Anochecido ya, pues las tardes invernales aquí son prácticamente inexistentes, se volvía a escuchar a lo lejos el anuncio de un tren fatigado que llegaba, por fin, de nuevo, a la estación donde una vez más permanecería hasta el día siguiente soportando el brillo de las estrellas en total oscuridad y soledad. Así, hasta el día siguiente.
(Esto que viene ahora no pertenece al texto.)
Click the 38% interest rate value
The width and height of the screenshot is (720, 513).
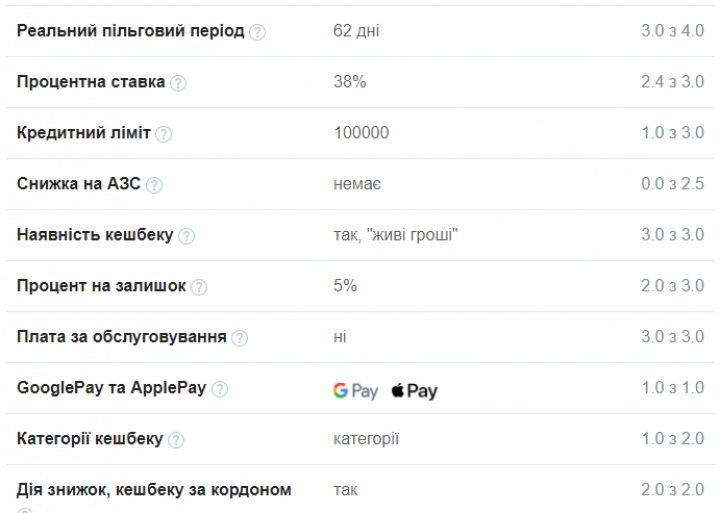coord(350,82)
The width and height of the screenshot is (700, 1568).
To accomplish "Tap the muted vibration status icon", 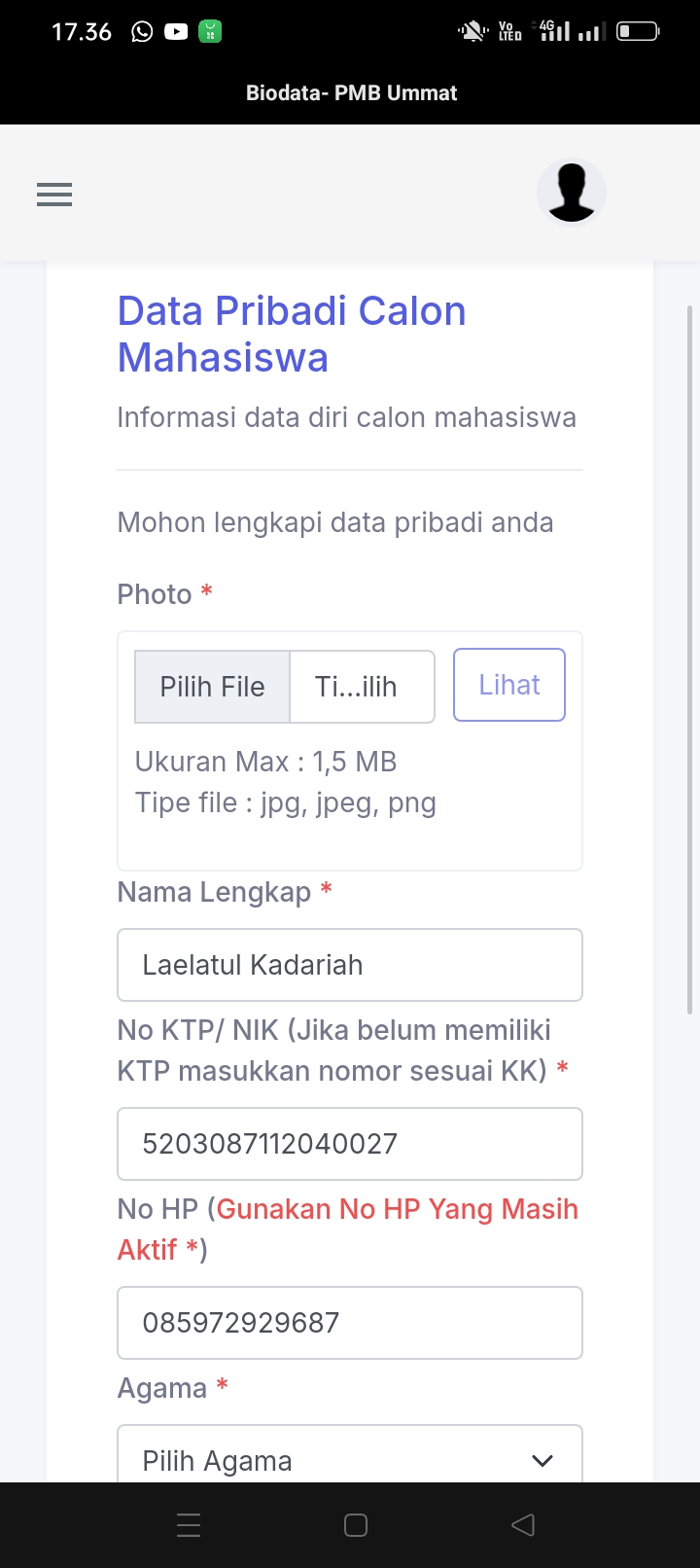I will coord(472,32).
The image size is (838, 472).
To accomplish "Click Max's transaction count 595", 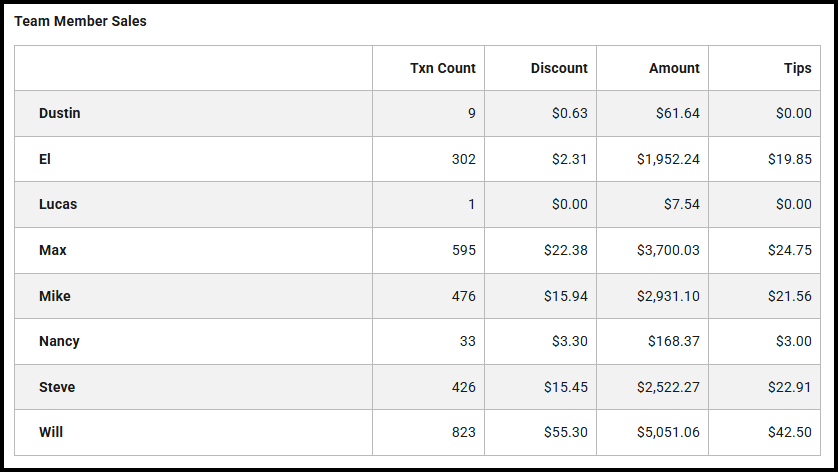I will coord(464,250).
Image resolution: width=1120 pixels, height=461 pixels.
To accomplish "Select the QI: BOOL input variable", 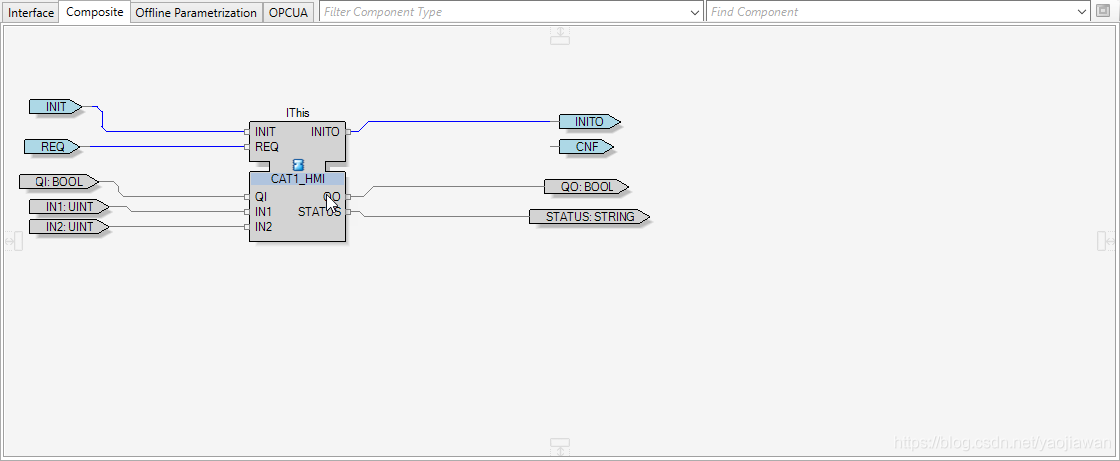I will coord(59,182).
Viaja sin marcarte metas |
Muchas eran las veces que nosotros intentábamos llegar antes de que el jefe de estación cerrara las barreras del paso a nivel en la carretera que conducía hacia Burgos para situarnos frente a las vías y poder medir la distancia con aquella mole monstruosa pero no menos hipnótica verde y líneas amarillas que simulaban la velocidad de los rayos.
El suelo crujía a nuestros pies y las voces expertas y precavidas del dueño de la bandera del andén nos obligaba a que nos retiráramos de un peligro que, con la edad, nosotros no éramos capaces de percibir…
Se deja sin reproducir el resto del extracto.